# GOAL OF THE EXERCISE
Looking through the listing that follows, count every line with the string "agent" and state the number alone.

# TASK INPUTS

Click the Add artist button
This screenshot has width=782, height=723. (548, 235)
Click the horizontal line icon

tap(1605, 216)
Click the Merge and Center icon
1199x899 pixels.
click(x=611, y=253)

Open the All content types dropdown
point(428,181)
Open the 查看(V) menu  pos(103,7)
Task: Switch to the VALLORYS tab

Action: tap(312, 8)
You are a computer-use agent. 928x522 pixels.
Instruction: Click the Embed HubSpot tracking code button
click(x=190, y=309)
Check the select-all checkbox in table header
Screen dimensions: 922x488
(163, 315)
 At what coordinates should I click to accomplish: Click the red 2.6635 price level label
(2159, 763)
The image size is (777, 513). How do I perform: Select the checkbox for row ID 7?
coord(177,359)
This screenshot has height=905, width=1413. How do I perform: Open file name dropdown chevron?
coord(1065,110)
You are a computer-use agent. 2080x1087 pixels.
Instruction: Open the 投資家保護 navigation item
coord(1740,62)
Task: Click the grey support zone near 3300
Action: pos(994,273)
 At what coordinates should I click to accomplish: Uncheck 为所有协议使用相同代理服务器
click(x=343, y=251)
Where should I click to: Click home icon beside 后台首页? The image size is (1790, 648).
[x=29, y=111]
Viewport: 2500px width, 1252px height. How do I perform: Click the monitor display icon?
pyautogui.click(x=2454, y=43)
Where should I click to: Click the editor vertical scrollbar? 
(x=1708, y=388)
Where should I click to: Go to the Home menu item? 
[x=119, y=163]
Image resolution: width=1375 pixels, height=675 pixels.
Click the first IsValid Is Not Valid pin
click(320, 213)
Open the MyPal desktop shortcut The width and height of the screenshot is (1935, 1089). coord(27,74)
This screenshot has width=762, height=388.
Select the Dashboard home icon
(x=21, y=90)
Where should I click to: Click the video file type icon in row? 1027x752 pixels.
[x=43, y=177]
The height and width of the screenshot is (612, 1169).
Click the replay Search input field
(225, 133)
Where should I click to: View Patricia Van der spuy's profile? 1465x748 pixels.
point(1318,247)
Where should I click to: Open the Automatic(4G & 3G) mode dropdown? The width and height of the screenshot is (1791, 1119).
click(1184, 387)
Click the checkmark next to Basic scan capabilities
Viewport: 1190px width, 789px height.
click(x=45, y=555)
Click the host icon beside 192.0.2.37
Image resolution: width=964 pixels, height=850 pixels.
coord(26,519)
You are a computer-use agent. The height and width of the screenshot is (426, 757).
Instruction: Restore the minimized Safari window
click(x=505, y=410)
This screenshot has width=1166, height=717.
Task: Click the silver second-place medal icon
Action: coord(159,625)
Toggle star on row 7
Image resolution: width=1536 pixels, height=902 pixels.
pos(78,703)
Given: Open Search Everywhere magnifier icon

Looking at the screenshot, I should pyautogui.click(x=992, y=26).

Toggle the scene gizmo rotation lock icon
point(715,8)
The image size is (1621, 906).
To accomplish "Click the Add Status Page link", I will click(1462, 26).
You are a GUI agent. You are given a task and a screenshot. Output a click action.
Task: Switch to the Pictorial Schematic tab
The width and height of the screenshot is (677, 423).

# EXERCISE OUTPUT
4